* [PROMPT]: Reproduce only the lines below from the line containing "This screenshot has width=1008, height=1188." to the line containing "The width and height of the screenshot is (1568, 748).", exactly as written, with both end lines kept. Omit the pictures.

* [PROVIDED DATA]:

= Beginning of Section =

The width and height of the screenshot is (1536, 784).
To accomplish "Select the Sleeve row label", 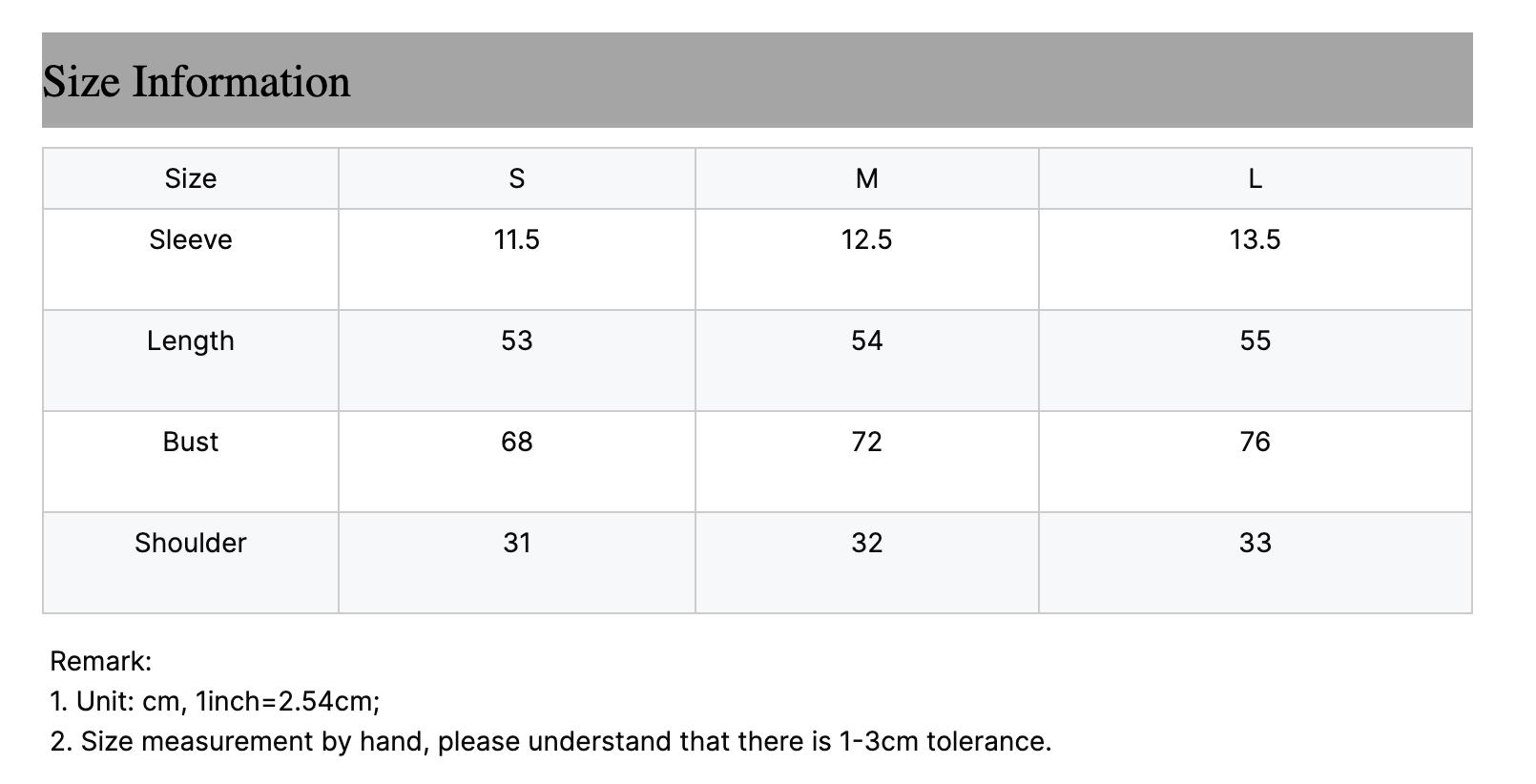I will tap(191, 239).
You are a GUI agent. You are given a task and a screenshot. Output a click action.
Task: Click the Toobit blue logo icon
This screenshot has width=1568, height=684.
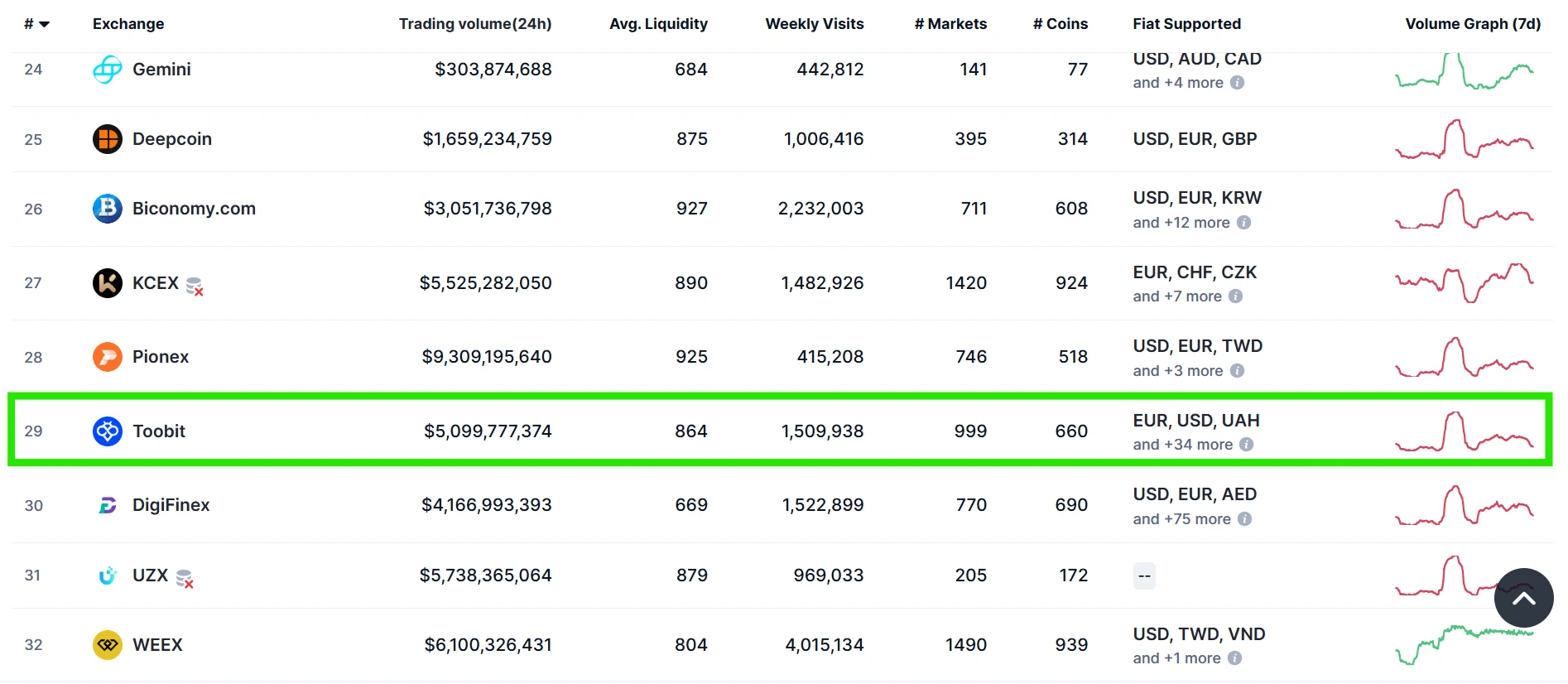point(108,431)
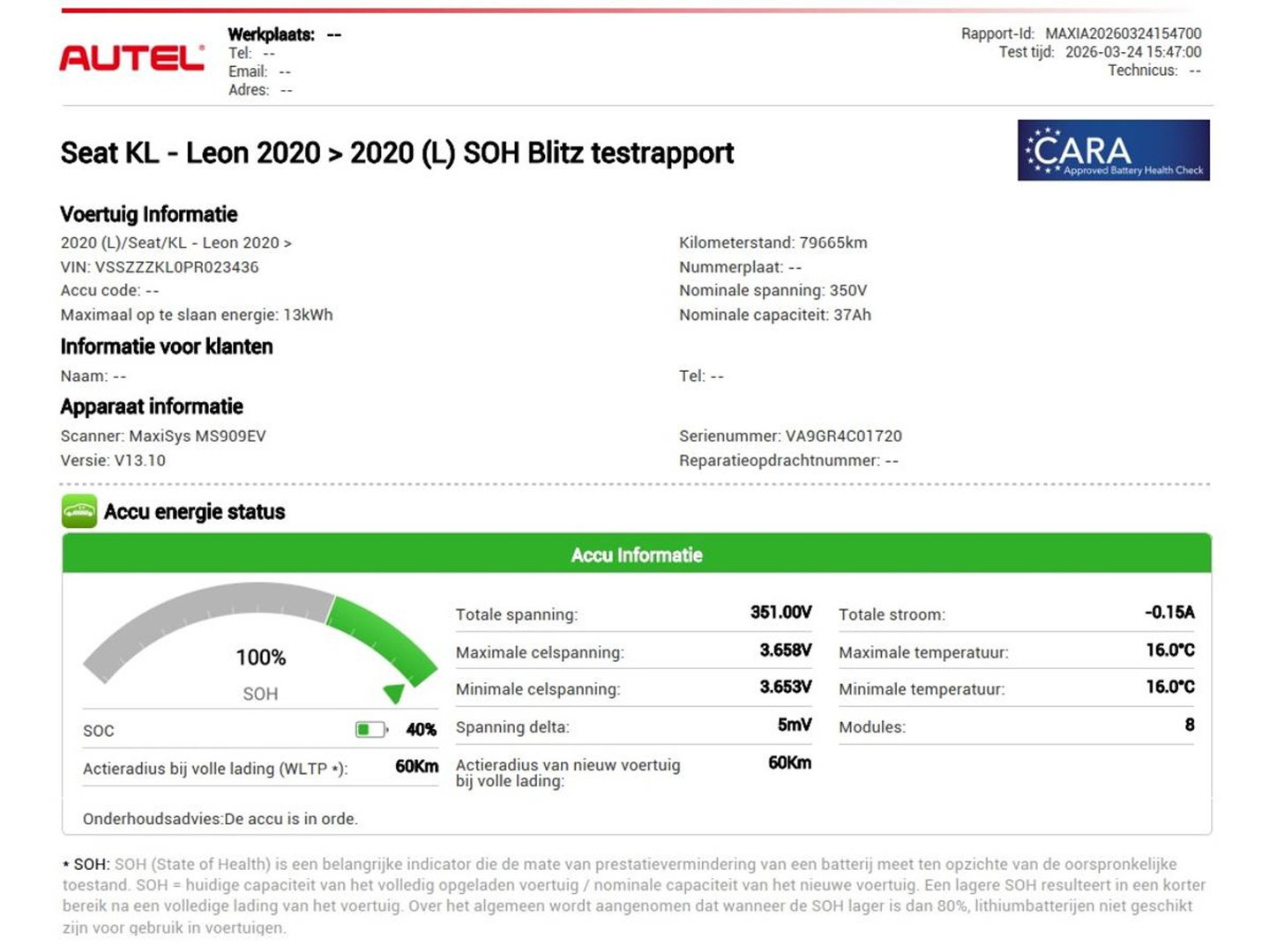This screenshot has width=1270, height=952.
Task: Collapse the Informatie voor klanten section
Action: click(x=166, y=346)

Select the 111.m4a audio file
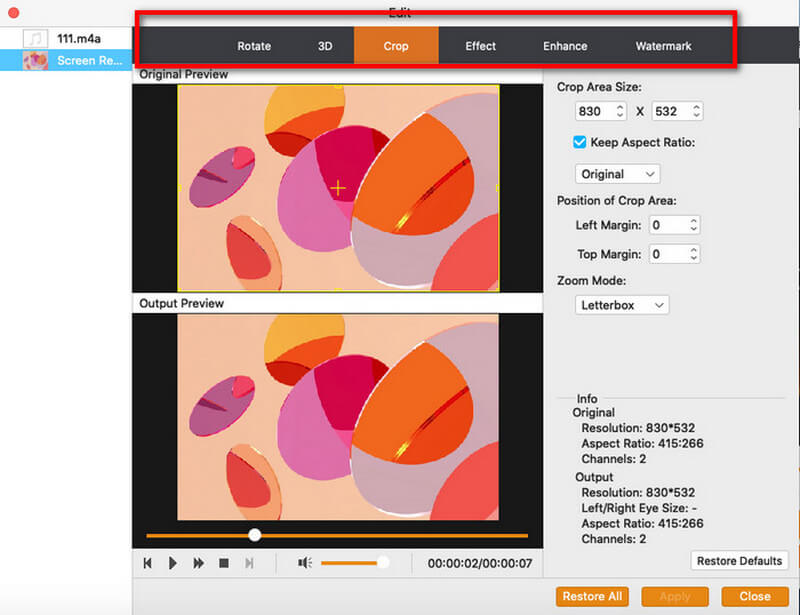[x=76, y=38]
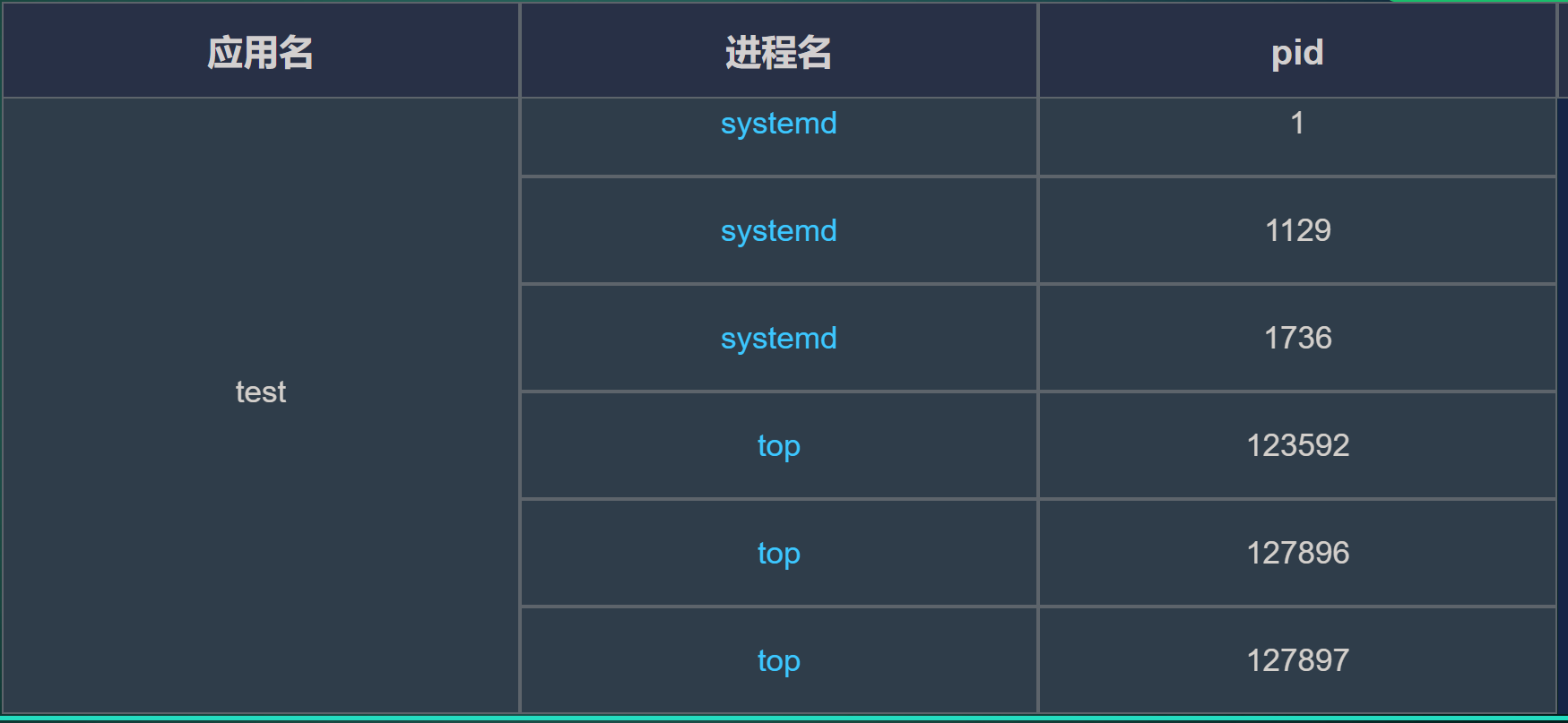This screenshot has height=723, width=1568.
Task: Click the second systemd row in the table
Action: point(777,231)
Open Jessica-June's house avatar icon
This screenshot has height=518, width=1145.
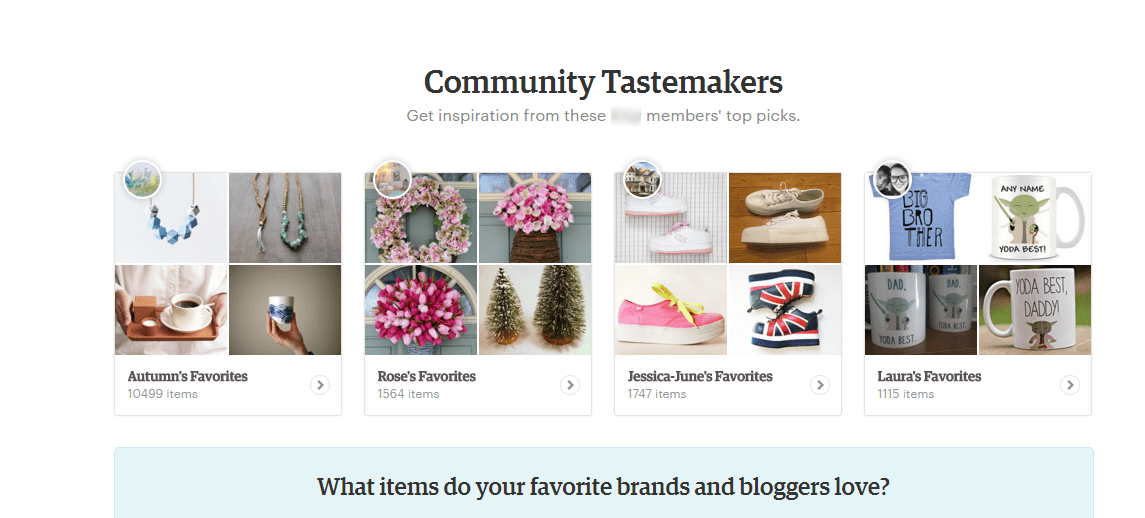point(642,178)
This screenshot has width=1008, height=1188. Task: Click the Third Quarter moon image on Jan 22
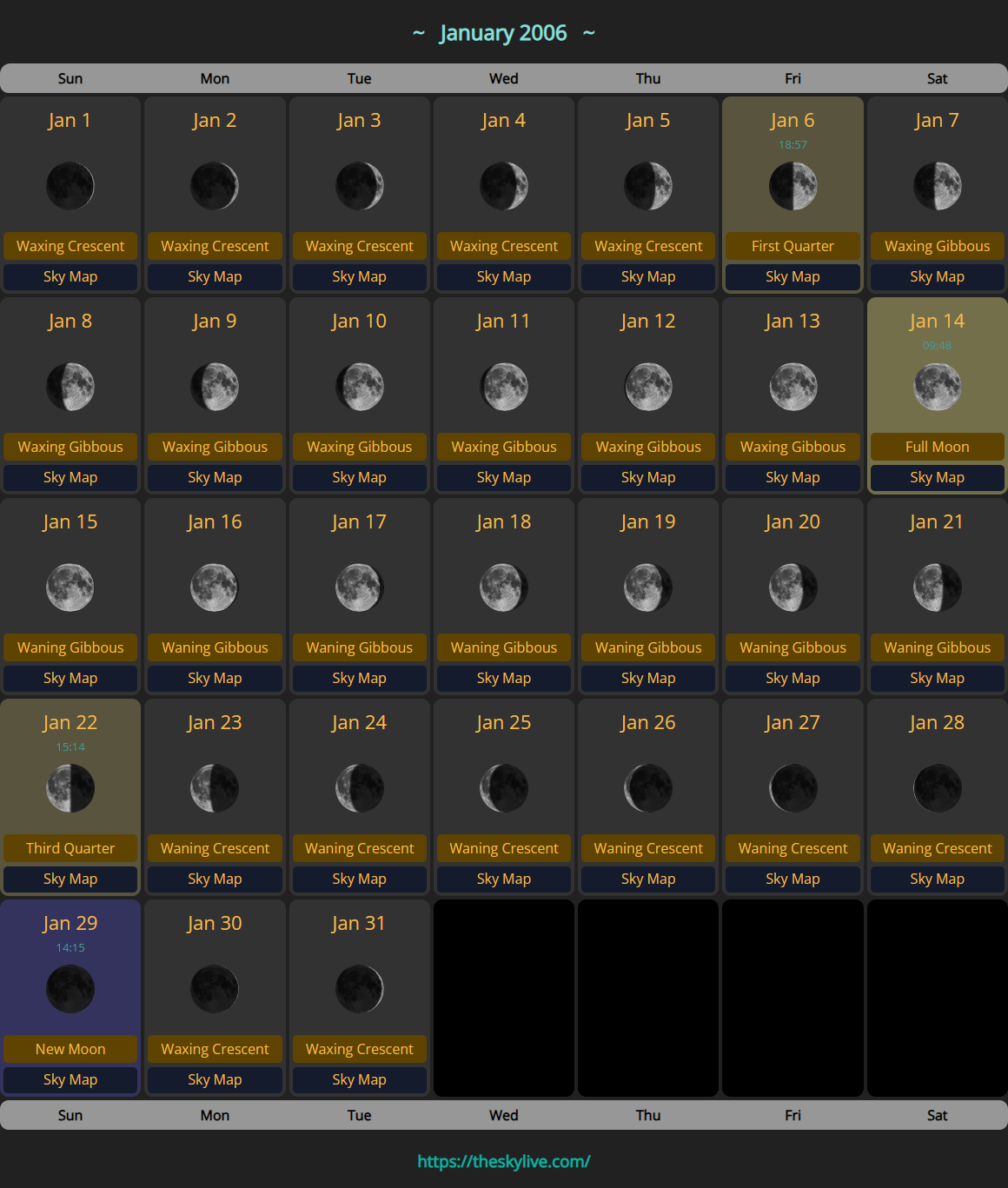click(x=70, y=788)
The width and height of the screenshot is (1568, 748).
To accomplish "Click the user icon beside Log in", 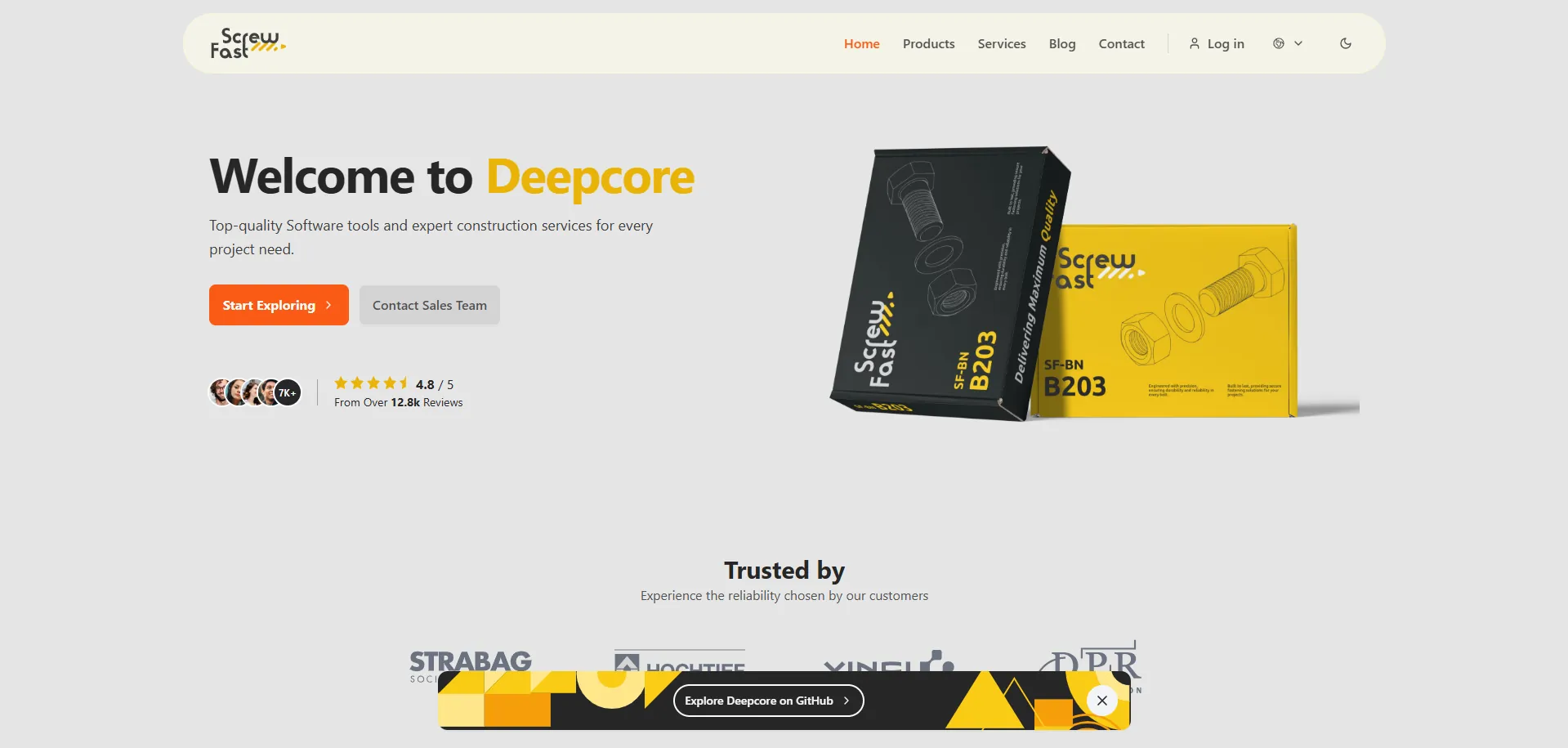I will point(1195,43).
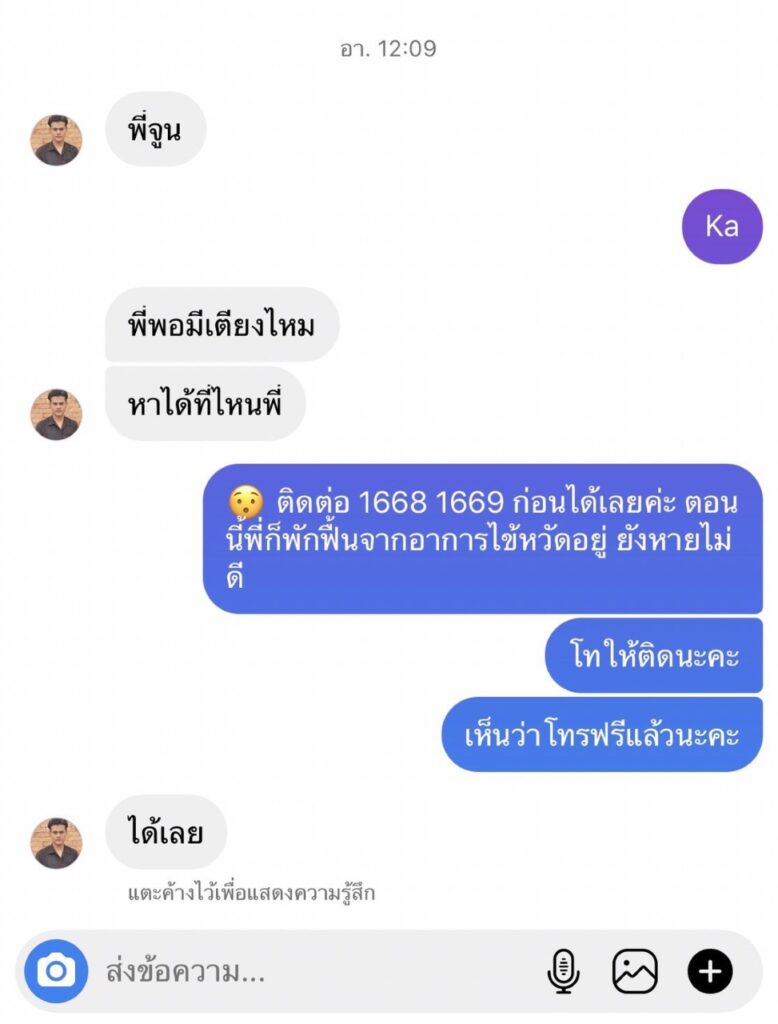Select the พี่พอมีเตียงไหม message bubble
Viewport: 778px width, 1024px height.
point(222,325)
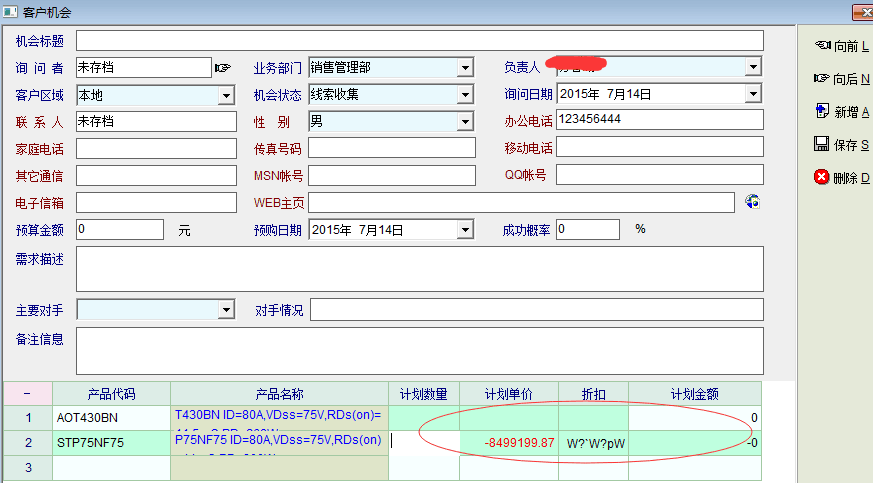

= End of Section =

* [RESULT OF THIS EXERCISE]:
This screenshot has width=1008, height=1188. Task: Click the Third Quarter moon image on Jan 22
click(x=70, y=788)
The width and height of the screenshot is (1568, 748).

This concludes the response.